La Cour précise, notamment, que la liberté d’information et la liberté de la presse, consacrées par la Charte des droits fondamentaux de l’Union européenne, ne sont pas susceptibles de justifier, en dehors des exceptions et des limitations prévues à cet égard par la Directive, une dérogation aux droits exclusifs de reproduction et de communication au public de l’auteur.

 

En ce qui concerne la mise en balance que le juge national doit effectuer entre les droits exclusifs de l’auteur et le droit à la liberté d’expression, la Cour souligne que la protection du droit de propriété intellectuelle n’est pas absolue et qu’il faut, le cas échéant, tenir compte de la circonstance que le type de «discours» ou d’information en cause revêt une importance particulière, notamment dans le cadre du débat politique ou d’un débat touchant à l’intérêt général.

En ce qui concerne, plus précisément, la possibilité pour les Etats membres de permettre l’utilisation d’œuvres protégées afin de rendre compte d’événements d’actualité, la Cour juge que les Etats membres, dans le cadre de la mise en œuvre d’une telle exception ou limitation, ne peuvent pas subordonner celle-ci à l’exigence qu’il ait été préalablement demandé à l’auteur de donner son consentement.

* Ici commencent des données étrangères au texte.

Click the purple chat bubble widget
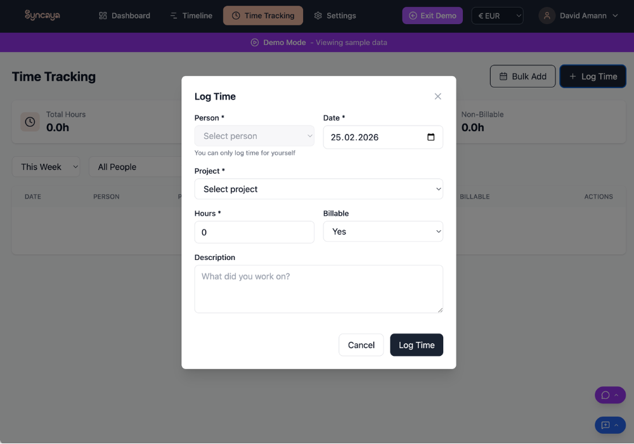 (x=605, y=395)
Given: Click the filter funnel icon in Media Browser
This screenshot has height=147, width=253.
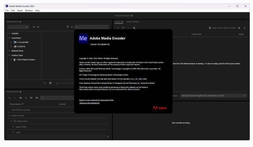Looking at the screenshot, I should click(x=67, y=27).
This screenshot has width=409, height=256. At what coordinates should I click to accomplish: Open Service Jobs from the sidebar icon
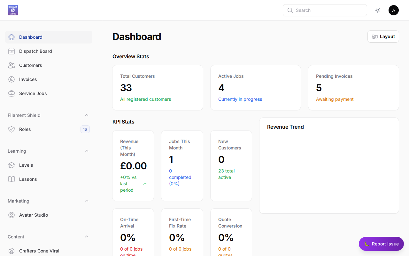point(12,93)
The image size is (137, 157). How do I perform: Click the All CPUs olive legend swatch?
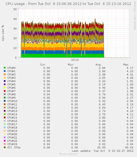5,147
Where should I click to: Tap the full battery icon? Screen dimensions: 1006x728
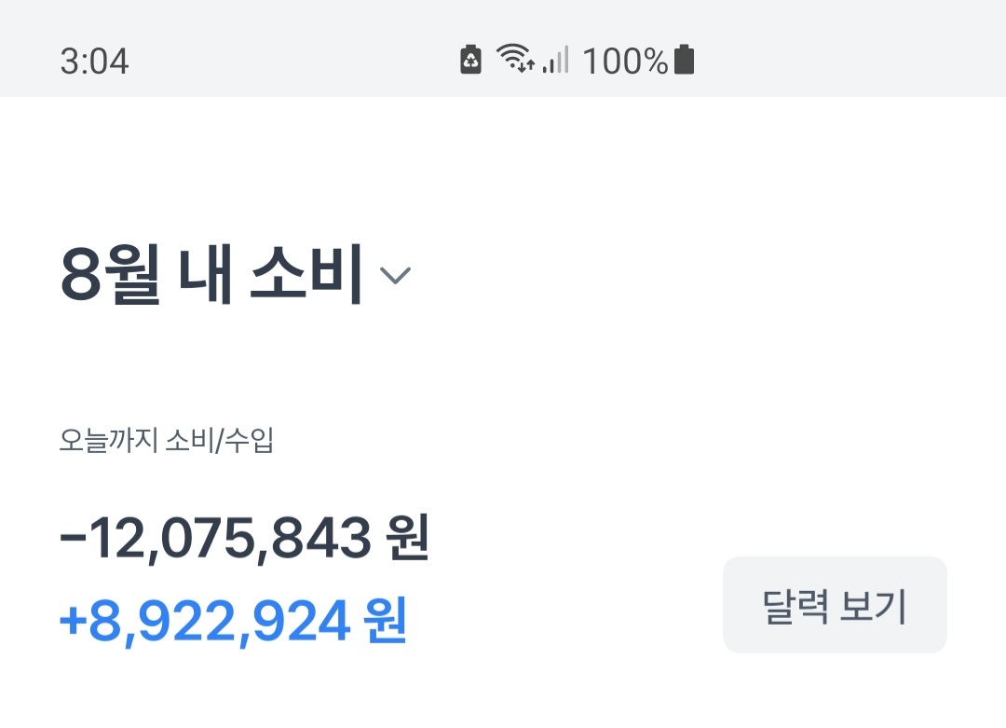(x=684, y=60)
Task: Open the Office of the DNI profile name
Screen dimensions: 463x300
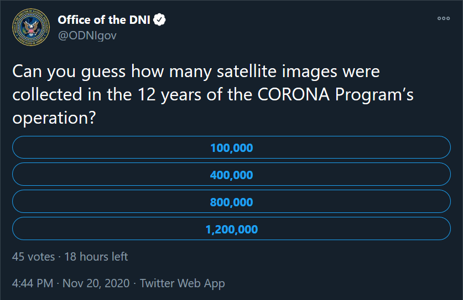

La Cour relève, à cet égard, qu’il appartient au juge allemand de vérifier si la publication des versions originales du manuscrit et de l’article de 1988, dans leur intégralité et sans les mentions de distanciation de M. B. par rapport au contenu de ces documents, était nécessaire pour atteindre l’objectif d’information poursuivi.

 

En ce qui concerne l’exception de citation prévue par la Directive, la Cour constate qu’il n’est pas nécessaire que l’œuvre citée soit incluse de manière indissociable, par exemple, par des retraits typographiques ou des reproductions en notes en bas de page, dans l’objet qui la cite. Au contraire, une telle citation peut aussi résulter de l’inclusion d’un lien hypertexte vers cette œuvre. Toutefois, il faut que l’utilisation en cause soit effectuée conformément aux bons usages et justifiée par le but poursuivi. Enfin, la Cour rappelle que l’exception de citation ne s’applique qu’à la condition que la citation en cause porte sur une œuvre qui a été licitement mise à la disposition du public. Tel est le cas lorsque l’œuvre, telle qu’elle se présente de manière concrète, a été préalablement rendue accessible au public avec l’autorisation du titulaire du droit ou en vertu d’une licence non volontaire ou encore en vertu d’une autorisation légale. Il incombe au juge allemand de vérifier si, à l’occasion de la publication initiale du manuscrit en tant qu’article dans un recueil, l’éditeur disposait, par voie contractuelle ou autre, du droit de procéder aux modifications éditoriales en cause. Dans la négative, il y aurait lieu de considérer que, en l’absence d’accord du titulaire du droit, l’œuvre, telle qu’elle a été publiée dans ledit recueil, n’a pas été mise à la disposition du public de manière licite. En revanche, à l’occasion de la publication du manuscrit et de l’article de M. B. sur son propre site internet, ces documents n’ont été licitement mis à la disposition du public que dans la mesure où ils étaient accompagnés des mentions de distanciation de l’auteur.